╭─ STORED DATA

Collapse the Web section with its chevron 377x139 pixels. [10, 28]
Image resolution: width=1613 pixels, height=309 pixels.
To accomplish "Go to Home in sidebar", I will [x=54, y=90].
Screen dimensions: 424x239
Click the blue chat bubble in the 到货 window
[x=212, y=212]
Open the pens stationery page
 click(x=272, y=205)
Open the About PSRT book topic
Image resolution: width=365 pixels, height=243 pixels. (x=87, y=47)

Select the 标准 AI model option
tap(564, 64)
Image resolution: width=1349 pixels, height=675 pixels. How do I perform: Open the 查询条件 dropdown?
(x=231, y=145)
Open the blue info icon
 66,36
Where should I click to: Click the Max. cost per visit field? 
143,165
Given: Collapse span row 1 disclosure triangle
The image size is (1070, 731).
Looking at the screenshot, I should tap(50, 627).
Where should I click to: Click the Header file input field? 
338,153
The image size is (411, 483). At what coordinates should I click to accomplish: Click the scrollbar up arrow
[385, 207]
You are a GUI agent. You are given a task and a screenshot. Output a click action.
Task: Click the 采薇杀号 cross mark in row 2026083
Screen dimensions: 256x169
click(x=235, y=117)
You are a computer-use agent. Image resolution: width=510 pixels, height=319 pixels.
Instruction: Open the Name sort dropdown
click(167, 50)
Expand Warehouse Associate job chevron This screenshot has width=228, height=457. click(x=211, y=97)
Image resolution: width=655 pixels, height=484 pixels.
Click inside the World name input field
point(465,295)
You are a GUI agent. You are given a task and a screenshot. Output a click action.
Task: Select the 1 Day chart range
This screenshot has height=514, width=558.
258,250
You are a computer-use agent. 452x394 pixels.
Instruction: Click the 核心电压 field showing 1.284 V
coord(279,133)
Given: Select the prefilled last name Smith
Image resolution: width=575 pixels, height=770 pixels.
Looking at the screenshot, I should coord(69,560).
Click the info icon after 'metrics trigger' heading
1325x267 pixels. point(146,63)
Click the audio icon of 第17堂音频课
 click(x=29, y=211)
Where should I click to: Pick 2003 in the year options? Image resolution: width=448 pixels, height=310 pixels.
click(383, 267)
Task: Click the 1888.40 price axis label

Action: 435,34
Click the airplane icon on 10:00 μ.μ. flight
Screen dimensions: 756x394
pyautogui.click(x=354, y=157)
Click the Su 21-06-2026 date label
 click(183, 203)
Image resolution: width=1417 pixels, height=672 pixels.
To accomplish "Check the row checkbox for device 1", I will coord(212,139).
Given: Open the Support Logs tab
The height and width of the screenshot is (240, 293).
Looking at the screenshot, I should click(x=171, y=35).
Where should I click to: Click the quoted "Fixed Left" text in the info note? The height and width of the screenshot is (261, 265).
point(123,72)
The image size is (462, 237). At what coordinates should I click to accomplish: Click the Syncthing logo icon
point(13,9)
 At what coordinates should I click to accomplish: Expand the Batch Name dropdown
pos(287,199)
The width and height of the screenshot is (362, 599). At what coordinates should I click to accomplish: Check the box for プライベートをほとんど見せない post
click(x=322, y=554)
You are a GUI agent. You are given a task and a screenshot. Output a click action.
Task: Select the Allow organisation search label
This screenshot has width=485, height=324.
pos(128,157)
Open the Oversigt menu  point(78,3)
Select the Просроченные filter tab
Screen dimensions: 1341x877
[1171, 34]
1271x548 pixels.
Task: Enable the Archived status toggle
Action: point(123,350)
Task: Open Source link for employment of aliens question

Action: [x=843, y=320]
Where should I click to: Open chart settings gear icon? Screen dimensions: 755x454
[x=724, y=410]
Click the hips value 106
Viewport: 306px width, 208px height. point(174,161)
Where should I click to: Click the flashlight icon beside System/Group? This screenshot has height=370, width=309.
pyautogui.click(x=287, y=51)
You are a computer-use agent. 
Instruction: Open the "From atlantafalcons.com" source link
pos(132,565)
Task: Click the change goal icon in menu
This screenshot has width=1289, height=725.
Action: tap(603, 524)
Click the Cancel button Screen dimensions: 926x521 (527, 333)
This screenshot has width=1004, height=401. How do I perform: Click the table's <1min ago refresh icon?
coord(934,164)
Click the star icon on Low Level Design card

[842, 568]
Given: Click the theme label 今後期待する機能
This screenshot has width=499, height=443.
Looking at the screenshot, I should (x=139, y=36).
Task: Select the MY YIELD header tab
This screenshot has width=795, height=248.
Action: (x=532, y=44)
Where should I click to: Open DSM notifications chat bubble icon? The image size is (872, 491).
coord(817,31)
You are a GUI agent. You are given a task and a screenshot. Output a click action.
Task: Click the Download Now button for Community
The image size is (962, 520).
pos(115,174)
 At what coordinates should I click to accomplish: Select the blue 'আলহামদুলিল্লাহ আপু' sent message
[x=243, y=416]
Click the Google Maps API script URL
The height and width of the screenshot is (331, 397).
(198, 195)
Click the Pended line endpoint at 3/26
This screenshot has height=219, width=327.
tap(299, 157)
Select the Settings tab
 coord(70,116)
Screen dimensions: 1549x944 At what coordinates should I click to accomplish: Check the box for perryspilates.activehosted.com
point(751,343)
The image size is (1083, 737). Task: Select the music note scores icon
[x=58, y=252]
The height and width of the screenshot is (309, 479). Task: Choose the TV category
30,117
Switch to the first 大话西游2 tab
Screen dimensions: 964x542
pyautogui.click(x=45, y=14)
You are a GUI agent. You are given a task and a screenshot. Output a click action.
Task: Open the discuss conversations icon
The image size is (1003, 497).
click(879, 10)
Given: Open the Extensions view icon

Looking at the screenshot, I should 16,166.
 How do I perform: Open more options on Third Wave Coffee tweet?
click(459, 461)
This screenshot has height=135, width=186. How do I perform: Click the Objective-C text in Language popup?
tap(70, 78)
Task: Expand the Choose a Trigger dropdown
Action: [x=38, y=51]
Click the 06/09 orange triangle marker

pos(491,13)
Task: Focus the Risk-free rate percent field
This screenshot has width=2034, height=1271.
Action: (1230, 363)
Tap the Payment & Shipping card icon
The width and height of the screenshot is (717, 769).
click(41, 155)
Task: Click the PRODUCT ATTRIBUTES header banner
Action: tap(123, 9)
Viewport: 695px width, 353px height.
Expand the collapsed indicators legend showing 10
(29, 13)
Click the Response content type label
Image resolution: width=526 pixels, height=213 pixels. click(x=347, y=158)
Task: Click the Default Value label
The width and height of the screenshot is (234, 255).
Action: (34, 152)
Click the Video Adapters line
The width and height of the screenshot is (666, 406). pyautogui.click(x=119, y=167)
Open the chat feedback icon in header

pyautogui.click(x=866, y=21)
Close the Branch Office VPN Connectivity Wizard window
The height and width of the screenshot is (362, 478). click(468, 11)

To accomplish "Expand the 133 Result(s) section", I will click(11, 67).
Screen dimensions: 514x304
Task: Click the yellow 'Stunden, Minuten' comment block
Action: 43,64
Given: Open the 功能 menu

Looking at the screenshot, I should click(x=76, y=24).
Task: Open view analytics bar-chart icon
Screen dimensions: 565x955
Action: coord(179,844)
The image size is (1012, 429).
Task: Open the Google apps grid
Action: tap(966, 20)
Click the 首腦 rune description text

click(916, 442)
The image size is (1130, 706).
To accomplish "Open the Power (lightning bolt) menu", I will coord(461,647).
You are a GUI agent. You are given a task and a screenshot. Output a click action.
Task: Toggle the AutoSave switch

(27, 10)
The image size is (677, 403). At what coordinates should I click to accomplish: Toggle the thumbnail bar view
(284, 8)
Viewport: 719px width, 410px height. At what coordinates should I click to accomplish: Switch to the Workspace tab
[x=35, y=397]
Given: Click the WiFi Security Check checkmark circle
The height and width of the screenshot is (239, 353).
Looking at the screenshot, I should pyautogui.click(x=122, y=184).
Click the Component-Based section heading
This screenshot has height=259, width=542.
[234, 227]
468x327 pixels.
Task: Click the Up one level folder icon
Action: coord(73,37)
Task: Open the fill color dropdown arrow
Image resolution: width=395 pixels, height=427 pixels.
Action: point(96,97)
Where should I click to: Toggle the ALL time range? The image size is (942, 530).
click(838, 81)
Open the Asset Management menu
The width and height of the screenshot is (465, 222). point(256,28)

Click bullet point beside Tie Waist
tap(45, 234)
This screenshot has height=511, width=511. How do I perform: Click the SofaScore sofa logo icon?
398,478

╰─

## TASK TO COMPLETE
From the entries above, write out only the lines starting at the line that holds "Screen dimensions: 256x169" and ending at the line that holds "You are a computer-use agent. 452x394 pixels.", keeping both and matching them exactly.

## RESPONSE TO THIS TASK
Screen dimensions: 256x169
click(x=235, y=117)
You are a computer-use agent. Image resolution: width=510 pixels, height=319 pixels.
Instruction: Open the Name sort dropdown
click(167, 50)
Expand Warehouse Associate job chevron This screenshot has width=228, height=457. click(x=211, y=97)
Image resolution: width=655 pixels, height=484 pixels.
Click inside the World name input field
point(465,295)
You are a GUI agent. You are given a task and a screenshot. Output a click action.
Task: Select the 1 Day chart range
This screenshot has height=514, width=558.
258,250
You are a computer-use agent. 452x394 pixels.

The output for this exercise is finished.